Hilton Als has a new art exhibition in NYC at the Artist’s Institute (up through 8/7) titled James Baldwin/Jim Brown and the Children; read more about it at The Creator’s Project: “In this exhibition, Als creates an apartment sized site-specific work that is populated with smaller objects that seem to present James Baldwin as a mirror of Als, the people he loved and grieved, and those who show him affection now. He terms these people, “the children.” They include the gay black writers Gary Fisher, Jesse Murry, and Julius Eastman, and artists John Edmonds, Jennie C. Jones, Darryl Turner, Troy Michie, and Paul Mpagi Sepuya, who all have work in the exhibition.”
Read and/or watch a video about the Monument Quilt at Refinery 29, a collaborative quilting project addressing sexual violence and rape: “As the video above shows, the resulting quilt is assembled in a public space, as the survivors piece together their squares to form a quilt that displays all of their experiences in one piece. It’s powerful to see, and that’s the point — all at once, the Monument Quilt raises awareness and gives survivors a chance to publicly heal.”

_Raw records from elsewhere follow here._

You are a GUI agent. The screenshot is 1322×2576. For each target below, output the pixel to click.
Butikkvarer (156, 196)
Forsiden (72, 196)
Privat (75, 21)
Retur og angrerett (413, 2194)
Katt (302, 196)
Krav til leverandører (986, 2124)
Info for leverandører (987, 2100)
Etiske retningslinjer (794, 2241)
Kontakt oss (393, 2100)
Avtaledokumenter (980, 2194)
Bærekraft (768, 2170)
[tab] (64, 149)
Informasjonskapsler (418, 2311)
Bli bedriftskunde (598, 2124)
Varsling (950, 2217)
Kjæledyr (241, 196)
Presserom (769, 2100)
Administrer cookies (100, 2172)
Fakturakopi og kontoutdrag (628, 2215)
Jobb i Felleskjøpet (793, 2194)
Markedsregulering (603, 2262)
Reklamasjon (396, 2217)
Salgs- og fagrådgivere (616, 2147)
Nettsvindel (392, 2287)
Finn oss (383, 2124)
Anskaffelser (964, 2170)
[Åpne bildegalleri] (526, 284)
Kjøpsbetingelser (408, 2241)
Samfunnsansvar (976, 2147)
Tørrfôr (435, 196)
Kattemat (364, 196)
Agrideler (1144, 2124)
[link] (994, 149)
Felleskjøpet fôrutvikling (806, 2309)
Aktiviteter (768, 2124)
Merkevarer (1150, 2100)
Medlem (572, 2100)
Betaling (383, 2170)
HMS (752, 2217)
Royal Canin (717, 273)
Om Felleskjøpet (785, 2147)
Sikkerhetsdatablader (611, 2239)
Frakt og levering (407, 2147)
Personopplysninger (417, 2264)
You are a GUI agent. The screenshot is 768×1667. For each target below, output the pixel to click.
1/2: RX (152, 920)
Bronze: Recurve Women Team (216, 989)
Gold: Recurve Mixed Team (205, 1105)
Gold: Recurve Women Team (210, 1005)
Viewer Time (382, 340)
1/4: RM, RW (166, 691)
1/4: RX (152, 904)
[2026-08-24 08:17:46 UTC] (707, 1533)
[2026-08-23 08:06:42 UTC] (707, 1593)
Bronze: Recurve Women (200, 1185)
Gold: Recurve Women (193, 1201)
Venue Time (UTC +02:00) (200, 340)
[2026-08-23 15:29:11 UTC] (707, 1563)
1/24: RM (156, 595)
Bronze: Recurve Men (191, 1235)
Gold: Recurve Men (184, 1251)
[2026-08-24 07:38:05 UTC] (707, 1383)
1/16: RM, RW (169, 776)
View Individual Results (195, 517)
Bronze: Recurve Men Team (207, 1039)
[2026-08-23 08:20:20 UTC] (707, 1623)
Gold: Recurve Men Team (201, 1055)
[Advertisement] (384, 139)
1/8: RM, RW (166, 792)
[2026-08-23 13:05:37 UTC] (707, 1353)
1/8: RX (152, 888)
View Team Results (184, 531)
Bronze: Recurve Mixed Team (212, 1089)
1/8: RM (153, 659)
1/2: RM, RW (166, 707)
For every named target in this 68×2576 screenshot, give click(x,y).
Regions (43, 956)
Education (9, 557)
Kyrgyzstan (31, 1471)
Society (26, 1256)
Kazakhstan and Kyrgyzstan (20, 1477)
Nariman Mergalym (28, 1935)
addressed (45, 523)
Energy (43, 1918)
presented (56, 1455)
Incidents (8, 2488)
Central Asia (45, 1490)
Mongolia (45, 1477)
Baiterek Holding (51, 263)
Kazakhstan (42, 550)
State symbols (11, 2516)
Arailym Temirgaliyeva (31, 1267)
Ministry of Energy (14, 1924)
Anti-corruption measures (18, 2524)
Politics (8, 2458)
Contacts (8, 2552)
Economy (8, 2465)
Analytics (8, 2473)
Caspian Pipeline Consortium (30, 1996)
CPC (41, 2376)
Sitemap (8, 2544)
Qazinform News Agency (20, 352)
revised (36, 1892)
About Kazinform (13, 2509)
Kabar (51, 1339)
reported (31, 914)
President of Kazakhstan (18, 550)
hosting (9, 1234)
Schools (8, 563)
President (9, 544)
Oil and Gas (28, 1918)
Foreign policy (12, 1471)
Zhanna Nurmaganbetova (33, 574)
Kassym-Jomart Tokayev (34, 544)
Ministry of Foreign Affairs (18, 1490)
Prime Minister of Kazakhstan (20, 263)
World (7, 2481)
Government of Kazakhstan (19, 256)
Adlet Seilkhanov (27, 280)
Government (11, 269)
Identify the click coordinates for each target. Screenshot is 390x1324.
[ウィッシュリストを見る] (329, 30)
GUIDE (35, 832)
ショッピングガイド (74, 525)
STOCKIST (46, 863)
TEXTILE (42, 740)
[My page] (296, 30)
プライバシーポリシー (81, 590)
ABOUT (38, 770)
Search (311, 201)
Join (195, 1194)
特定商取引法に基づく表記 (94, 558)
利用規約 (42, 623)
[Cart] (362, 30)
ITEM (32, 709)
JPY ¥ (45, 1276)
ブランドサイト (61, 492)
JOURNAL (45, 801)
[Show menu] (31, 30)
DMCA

Feminist activist Christen Clifford has been suspended from FB for posting photos tagged #FuckCancer while writing about her own experiences with uterine and ovarian cancer: “I am so sick of women’s bodies being shamed…I am so sick of fighting for bodily autonomy. I am so sick of society telling us we are too emotional or too dirty or too unclean.”
At Entropy, Trisha Low interviews Joan Pinkvoss, editor of Aunt Lute Press: “This is when literature can allow us to respect each other, realizing all the while that we can never know the entire story. It’s an important defense against the Donald Trumps of the world.”